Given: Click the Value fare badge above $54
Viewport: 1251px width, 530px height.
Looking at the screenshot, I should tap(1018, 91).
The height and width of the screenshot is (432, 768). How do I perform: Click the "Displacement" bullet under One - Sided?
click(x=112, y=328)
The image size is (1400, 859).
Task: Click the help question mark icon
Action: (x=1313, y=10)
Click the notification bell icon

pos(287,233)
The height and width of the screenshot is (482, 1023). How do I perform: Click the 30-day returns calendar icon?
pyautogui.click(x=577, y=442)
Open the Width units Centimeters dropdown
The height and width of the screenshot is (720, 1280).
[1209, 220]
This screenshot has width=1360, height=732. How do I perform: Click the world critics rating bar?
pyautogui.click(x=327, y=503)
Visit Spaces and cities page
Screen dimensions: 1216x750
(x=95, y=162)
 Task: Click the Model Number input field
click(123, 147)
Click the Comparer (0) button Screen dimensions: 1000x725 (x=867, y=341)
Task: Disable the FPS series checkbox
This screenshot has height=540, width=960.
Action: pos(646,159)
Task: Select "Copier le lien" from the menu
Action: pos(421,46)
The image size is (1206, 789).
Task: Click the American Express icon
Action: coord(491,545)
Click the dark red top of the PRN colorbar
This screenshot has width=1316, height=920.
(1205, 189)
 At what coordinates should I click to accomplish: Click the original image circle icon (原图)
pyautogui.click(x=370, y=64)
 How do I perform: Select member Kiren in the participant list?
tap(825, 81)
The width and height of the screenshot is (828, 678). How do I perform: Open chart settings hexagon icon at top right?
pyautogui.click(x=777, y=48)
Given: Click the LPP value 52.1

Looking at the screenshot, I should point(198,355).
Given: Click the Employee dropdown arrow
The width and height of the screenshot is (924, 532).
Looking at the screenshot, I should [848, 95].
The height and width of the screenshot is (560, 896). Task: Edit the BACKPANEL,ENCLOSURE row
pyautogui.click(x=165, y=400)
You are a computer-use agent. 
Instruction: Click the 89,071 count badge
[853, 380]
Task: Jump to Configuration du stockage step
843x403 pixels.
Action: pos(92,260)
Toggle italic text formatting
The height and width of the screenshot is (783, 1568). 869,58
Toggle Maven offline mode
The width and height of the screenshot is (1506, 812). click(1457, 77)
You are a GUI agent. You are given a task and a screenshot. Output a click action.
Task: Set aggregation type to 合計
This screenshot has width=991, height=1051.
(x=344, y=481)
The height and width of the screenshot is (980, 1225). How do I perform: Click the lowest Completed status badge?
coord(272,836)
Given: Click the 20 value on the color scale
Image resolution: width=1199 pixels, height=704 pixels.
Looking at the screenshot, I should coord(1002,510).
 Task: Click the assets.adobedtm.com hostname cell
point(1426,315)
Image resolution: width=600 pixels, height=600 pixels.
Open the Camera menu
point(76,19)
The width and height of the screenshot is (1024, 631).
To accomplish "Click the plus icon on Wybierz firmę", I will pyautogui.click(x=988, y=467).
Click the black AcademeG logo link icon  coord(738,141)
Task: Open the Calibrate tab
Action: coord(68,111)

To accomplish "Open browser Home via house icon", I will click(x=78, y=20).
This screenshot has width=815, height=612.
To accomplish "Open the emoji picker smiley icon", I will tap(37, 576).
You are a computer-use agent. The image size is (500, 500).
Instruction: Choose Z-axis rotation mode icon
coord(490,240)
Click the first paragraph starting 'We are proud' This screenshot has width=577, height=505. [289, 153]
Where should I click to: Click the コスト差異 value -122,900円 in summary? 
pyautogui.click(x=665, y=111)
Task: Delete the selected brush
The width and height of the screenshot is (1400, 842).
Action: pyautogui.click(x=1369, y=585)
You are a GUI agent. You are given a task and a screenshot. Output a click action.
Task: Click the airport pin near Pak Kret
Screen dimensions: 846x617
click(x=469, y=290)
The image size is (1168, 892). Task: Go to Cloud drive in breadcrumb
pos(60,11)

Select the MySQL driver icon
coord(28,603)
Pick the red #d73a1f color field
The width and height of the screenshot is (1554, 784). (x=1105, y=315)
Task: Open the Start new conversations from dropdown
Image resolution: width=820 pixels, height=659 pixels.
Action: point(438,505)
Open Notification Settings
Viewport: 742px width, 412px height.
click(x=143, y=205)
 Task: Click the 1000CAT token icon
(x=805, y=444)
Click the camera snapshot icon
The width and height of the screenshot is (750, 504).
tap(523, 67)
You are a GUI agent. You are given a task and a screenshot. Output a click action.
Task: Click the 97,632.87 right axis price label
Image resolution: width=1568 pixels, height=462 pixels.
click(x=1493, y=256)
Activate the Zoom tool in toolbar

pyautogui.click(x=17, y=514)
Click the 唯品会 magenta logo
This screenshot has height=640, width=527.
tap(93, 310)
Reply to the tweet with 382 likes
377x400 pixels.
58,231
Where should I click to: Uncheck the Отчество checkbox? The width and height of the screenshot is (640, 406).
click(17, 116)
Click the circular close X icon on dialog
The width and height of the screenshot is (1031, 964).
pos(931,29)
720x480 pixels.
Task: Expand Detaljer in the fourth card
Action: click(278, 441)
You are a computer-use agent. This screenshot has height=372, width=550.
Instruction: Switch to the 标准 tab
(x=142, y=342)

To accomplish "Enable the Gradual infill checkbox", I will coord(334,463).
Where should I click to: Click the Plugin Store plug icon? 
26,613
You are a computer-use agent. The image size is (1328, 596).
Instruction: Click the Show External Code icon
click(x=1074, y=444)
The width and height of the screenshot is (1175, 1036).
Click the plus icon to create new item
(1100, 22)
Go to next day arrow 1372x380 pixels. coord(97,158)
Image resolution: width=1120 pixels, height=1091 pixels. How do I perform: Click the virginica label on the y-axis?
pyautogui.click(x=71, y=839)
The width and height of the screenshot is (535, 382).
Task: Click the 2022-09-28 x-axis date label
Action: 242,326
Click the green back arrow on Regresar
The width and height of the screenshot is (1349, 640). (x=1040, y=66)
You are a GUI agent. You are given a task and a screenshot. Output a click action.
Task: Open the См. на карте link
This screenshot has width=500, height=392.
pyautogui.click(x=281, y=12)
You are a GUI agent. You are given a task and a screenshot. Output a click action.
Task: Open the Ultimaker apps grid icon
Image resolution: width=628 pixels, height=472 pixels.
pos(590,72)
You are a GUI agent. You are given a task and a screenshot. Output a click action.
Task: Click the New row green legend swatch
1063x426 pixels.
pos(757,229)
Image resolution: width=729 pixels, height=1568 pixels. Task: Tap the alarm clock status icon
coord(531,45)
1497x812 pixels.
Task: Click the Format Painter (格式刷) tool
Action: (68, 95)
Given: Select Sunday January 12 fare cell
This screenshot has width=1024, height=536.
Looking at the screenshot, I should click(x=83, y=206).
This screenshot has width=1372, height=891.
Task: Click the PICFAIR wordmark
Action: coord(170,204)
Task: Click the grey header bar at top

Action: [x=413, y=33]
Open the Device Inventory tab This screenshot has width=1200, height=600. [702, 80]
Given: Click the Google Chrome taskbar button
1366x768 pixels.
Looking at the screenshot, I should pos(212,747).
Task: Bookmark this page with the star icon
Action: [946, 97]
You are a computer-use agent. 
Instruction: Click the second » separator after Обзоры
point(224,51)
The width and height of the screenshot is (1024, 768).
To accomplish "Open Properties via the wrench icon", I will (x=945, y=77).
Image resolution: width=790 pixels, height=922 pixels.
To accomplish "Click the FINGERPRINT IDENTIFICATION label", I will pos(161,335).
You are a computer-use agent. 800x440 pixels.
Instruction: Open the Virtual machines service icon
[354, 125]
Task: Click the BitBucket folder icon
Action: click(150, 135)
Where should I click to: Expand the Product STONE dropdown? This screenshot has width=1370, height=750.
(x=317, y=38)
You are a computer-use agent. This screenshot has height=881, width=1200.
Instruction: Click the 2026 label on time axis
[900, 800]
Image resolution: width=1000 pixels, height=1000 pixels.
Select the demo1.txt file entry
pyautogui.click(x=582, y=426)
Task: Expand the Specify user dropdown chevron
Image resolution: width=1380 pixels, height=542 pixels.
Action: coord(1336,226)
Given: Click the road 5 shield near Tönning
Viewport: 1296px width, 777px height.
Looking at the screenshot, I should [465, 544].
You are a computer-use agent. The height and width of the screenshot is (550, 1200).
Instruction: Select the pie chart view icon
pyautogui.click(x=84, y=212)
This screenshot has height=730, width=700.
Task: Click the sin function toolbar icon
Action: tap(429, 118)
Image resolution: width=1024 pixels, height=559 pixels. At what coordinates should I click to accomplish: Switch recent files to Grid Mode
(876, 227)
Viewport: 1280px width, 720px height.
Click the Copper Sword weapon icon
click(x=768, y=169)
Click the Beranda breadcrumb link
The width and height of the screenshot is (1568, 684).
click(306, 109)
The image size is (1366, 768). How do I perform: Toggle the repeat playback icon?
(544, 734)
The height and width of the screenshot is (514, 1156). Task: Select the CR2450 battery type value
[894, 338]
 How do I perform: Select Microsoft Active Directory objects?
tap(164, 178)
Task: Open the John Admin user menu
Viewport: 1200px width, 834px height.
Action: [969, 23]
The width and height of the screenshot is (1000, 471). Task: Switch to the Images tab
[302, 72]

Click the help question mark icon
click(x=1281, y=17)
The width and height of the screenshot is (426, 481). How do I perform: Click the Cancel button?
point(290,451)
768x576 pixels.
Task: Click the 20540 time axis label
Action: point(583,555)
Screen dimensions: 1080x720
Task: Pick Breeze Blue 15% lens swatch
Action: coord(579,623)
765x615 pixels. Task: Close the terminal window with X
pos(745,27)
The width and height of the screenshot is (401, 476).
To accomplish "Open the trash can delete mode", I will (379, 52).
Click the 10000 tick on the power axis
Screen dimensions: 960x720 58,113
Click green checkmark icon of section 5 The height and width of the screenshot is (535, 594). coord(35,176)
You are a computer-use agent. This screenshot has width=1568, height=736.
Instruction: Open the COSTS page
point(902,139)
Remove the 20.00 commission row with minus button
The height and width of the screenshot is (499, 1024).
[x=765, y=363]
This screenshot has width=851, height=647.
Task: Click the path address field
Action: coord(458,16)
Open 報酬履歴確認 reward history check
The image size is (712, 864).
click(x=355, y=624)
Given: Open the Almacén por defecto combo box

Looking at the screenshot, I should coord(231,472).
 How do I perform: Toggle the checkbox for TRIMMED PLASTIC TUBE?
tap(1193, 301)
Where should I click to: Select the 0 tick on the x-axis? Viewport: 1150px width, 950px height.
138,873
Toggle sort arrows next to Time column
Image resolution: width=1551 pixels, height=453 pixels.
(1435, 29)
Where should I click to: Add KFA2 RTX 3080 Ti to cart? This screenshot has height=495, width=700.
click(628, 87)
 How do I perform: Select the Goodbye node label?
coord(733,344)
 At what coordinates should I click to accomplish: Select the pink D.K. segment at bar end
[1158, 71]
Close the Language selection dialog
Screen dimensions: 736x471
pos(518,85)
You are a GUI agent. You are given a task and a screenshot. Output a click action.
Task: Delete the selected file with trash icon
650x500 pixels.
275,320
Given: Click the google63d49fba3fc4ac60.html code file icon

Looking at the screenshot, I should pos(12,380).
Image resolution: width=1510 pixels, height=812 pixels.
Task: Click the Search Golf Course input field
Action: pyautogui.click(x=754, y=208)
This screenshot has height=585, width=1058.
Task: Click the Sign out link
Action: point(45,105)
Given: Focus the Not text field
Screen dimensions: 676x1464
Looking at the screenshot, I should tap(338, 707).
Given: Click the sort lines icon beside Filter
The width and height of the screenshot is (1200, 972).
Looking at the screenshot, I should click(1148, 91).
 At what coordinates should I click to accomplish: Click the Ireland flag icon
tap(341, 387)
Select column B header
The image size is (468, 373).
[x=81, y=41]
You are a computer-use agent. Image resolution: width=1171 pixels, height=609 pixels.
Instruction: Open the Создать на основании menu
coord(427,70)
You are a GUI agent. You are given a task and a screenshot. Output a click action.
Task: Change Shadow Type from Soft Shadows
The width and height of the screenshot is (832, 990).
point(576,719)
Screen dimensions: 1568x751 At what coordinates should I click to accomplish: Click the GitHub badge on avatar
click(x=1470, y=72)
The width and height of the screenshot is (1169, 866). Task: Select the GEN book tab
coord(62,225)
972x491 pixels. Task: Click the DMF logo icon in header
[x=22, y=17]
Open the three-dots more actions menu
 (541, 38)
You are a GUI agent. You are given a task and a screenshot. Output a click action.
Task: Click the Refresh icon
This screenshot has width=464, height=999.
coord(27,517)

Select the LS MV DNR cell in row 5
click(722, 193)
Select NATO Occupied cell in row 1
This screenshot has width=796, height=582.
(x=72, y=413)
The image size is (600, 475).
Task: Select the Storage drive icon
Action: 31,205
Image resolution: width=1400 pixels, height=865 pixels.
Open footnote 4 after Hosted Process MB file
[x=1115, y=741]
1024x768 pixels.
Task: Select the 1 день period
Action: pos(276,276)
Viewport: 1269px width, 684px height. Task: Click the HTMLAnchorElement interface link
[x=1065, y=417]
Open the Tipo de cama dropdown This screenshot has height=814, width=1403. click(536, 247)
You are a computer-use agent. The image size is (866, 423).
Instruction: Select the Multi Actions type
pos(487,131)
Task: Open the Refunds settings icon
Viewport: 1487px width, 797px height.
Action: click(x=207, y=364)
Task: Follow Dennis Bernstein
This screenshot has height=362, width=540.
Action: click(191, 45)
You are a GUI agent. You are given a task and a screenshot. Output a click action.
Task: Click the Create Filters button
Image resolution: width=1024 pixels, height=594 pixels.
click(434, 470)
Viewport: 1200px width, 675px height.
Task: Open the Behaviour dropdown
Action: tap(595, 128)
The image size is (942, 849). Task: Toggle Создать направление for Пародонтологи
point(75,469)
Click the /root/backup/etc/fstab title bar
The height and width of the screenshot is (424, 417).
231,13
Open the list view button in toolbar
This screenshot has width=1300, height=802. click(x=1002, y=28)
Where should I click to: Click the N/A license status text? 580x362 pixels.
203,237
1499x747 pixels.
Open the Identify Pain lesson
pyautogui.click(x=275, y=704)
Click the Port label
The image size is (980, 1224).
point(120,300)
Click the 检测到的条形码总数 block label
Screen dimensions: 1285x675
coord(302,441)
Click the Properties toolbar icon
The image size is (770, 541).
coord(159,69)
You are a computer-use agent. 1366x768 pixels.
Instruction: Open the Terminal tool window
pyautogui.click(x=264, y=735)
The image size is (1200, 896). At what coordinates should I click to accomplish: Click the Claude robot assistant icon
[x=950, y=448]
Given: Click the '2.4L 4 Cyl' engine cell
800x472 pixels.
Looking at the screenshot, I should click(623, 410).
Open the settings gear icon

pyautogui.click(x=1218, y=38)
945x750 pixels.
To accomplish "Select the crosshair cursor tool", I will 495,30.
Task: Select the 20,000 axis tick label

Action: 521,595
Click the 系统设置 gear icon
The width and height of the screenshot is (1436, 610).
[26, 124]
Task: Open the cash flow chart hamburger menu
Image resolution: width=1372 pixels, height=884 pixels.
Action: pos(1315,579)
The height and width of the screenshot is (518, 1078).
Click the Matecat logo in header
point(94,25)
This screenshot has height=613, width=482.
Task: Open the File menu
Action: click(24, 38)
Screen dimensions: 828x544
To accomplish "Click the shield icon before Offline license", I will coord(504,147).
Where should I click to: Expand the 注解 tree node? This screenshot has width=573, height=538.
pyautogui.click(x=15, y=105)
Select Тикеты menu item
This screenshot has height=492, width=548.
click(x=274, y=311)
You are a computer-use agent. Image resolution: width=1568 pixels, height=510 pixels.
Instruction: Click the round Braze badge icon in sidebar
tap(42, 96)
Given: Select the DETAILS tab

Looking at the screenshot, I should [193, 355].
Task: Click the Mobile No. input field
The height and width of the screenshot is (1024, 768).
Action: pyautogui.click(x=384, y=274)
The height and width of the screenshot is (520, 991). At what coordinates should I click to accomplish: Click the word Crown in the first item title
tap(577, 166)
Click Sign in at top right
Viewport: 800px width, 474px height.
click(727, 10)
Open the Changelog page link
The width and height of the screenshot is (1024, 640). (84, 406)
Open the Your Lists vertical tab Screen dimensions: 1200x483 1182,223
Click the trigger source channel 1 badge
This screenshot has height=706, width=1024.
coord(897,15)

** ABOUT THIS EXERCISE **
Transcribe the lines above between the line holding "Task: Delete the selected brush" and the line holding "Task: Click the 97,632.87", inclusive, exactly as they stand and with nothing added.

** RESPONSE TO THIS EXERCISE **
Task: Delete the selected brush
The width and height of the screenshot is (1400, 842).
Action: pyautogui.click(x=1369, y=585)
You are a GUI agent. You are given a task and a screenshot. Output a click action.
Task: Click the airport pin near Pak Kret
Screen dimensions: 846x617
click(x=469, y=290)
The image size is (1168, 892). Task: Go to Cloud drive in breadcrumb
pos(60,11)

Select the MySQL driver icon
coord(28,603)
Pick the red #d73a1f color field
The width and height of the screenshot is (1554, 784). (x=1105, y=315)
Task: Open the Start new conversations from dropdown
Image resolution: width=820 pixels, height=659 pixels.
Action: point(438,505)
Open Notification Settings
Viewport: 742px width, 412px height.
click(x=143, y=205)
 Task: Click the 1000CAT token icon
(x=805, y=444)
Click the camera snapshot icon
The width and height of the screenshot is (750, 504).
tap(523, 67)
You are a GUI agent. You are given a task and a screenshot. Output a click action.
Task: Click the 97,632.87 right axis price label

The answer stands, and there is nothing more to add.